WASHINGTON – In her first meeting as Federal Reserve chair this week, Janet Yellen will put her stamp on policy by reaching for a favorite tool of central bankers: words intended to guide markets in the direction policymakers want.
For more than a year, the Fed has kept monetary policy easy with assurances that its main interest rate won’t rise at least as long as unemployment exceeds 6.5 percent and the outlook for inflation is no more than 2.5 percent.
That guidance is almost obsolete: while unemployment is forecast to fall below the threshold this year, most Fed officials don’t foresee a rate increase until 2015.
Yellen’s challenge is to replace the threshold with guidance that’s less specific while also making it clear that rates won’t rise any time soon.
If the Fed retreats to language that investors find vague and economic data comes in strong, traders are likely to move forward their estimate of when the central bank will raise rates, creating volatility in financial markets.

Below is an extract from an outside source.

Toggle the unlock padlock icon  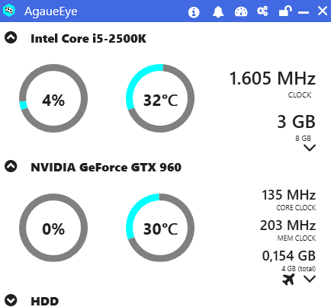[285, 11]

Getting rid of the thresholds requires the committee to do something to keep the market in place, said Laurence Meyer, a former Fed governor who is now senior managing director at forecasting firm Macroeconomic Advisers in Washington. It is going to be quite volatile out there. What they are trying to do is prevent the markets from pushing up the timing of the rate increases.

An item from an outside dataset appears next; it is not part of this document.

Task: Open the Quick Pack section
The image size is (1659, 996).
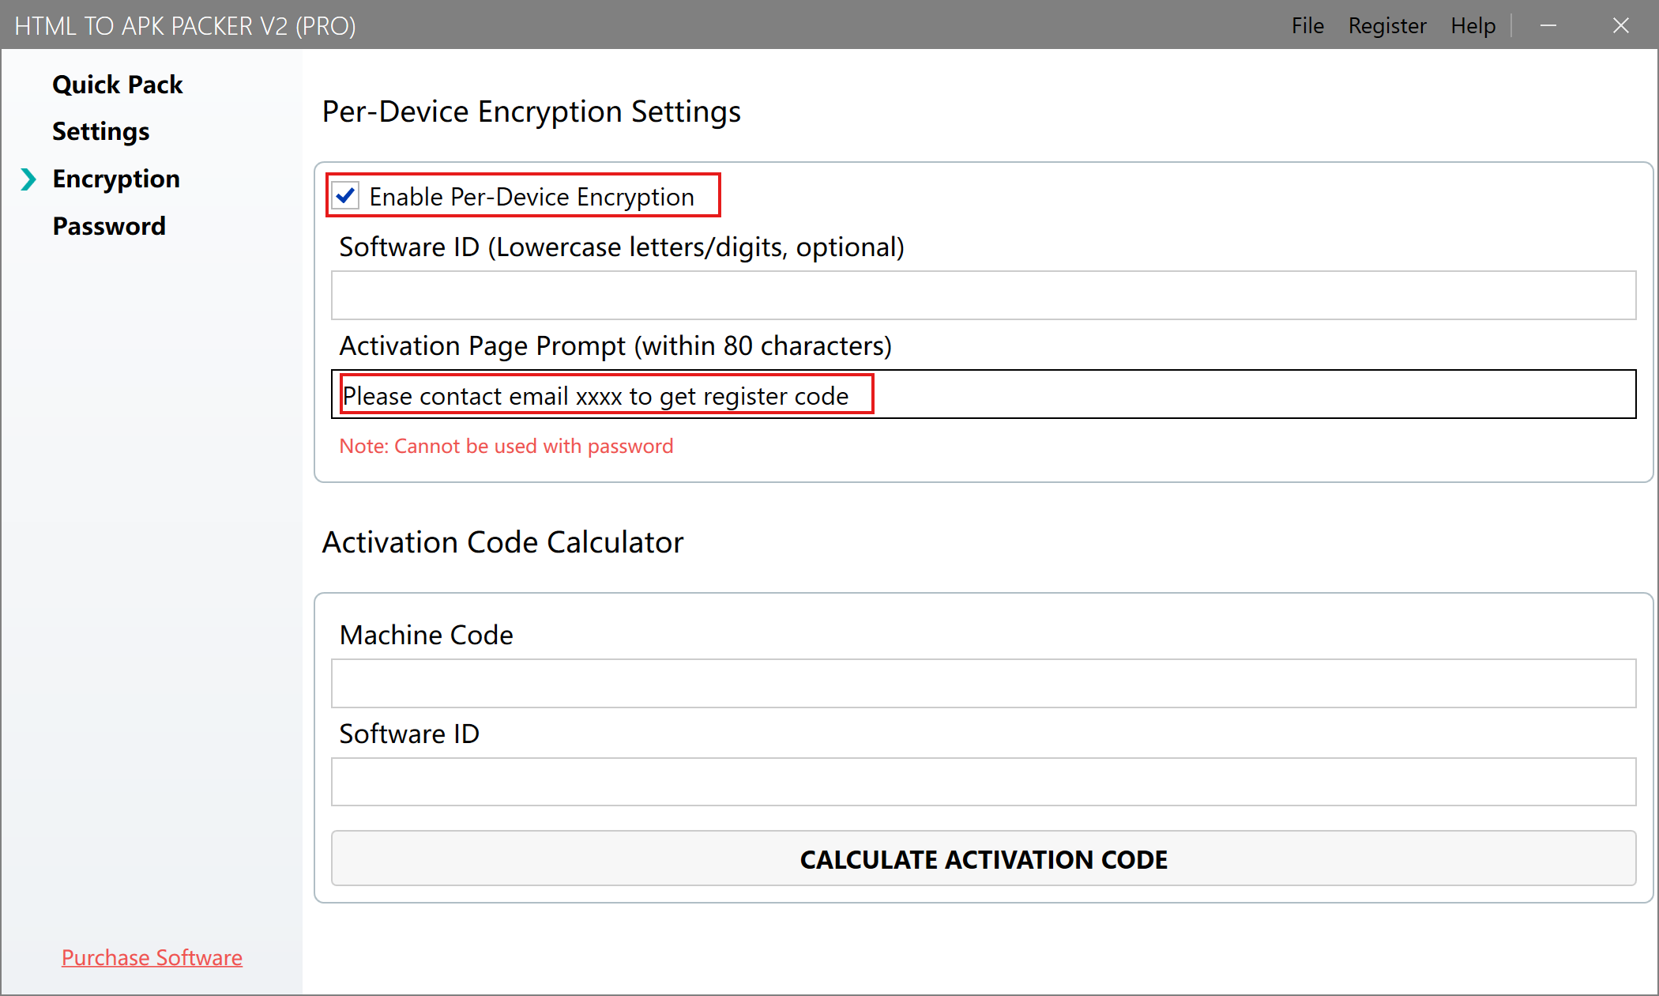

Volatility on interest rates of less than two years could affect borrowing costs across the economy, especially on transactions where long-term debt is financed with short-term borrowing.
The Fed’s interest-rate thresholds have helped lower financing costs for companies whose bonds are rated below investment grade, or less than Baa3 by Moody’s Investors Service or BBB by Standard & Poor’s.
Yields on speculative-grade bonds have shrunk to within 3.82 percentage points of U.S. government securities on average, down from 5.29 percentage points when the Fed put the thresholds in place on Dec. 12, 2012, according to Bank of America Merrill Lynch indexes.
Analysts at Barclays studied the market for two-year forward rates on two-year swap yields to measure the impact of expectations for changes in the Fed’s benchmark interest rate, or the overnight rate for loans between banks.
The analysis shows that volatility, or the expected size and frequency of interest-rate moves, remained low after the Fed put the thresholds in place and began to rise as unemployment fell closer to the Fed’s 6.5 percent goal.
Less forward guidance could mean more uncertainty about the path of the Fed’s benchmark rate, said Michael Gapen, a senior U.S. economist at Barclays in New York.
If it is volatility because we don’t understand their reaction-function, then that is not good, he said.
Unemployment was 6.7 percent in February, and the median forecast of economists surveyed by Bloomberg is for a decline to 6.2 percent in the fourth quarter.
Consumer prices rose 1.2 percent in January from a year earlier, according to a measure closely watched by the Fed.